Mirror the #369 pattern for EC2Tags:

  1. Controller's reconcilePeers learns an EC2TagsPeerSource branch alongside the existing Label branch. Resolves EC2-tagged instances to host:port, then calls the per-peer sidecar gRPC GetNodeID for each — same per-peer-best-effort semantics (preserve prior on transient sidecar failure, skip new peer with structured log).
  2. Compose <node_id>@<host>:<port> into Status.ResolvedPeers, same wire format as the Label path.
  3. Planner maps the EC2Tags branch to sidecar.PeerSourceStatic (same as Labels post-feat(controller/node): resolve label peers to NLB addresses + controller-side node_id (#368) #369), retiring sidecar.PeerSourceDNSEndpoints from the resolver→sidecar contract.
  4. Once both Label and EC2Tags use the static path, the seictl-side DNSEndpointsSource handler is dead code — remove it from the seictl repo as a follow-up.

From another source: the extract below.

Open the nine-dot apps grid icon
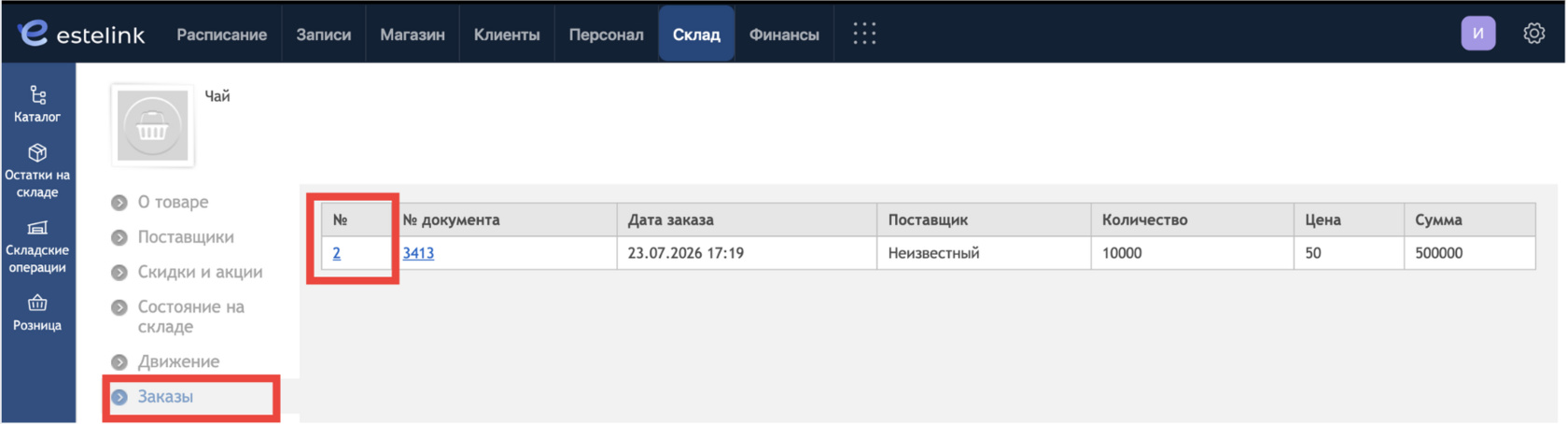Image resolution: width=1568 pixels, height=424 pixels. click(x=864, y=34)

Open question for the experts: EC2-tagged peers that aren't in the same K8s cluster (sei-infra-managed) — the controller can't dial a per-peer sidecar gRPC the way it does for in-cluster SeiNodes. Resolution path options:

  • (a) Gate the controller-side GetNodeID on "is the peer an in-cluster SeiNode"; fall back to leaving DNSEndpointsSource live for out-of-cluster EC2 peers.
  • (b) Controller queries :26657/status directly for out-of-cluster peers.
  • (c) Require sei-infra peers to also publish node_id via a discoverable surface (tag, S3, on-chain).

Worth a coral round before implementation.

Out of scope

  • Anything that changes the Spec.Peers user surface (ec2Tags, static, label union stays).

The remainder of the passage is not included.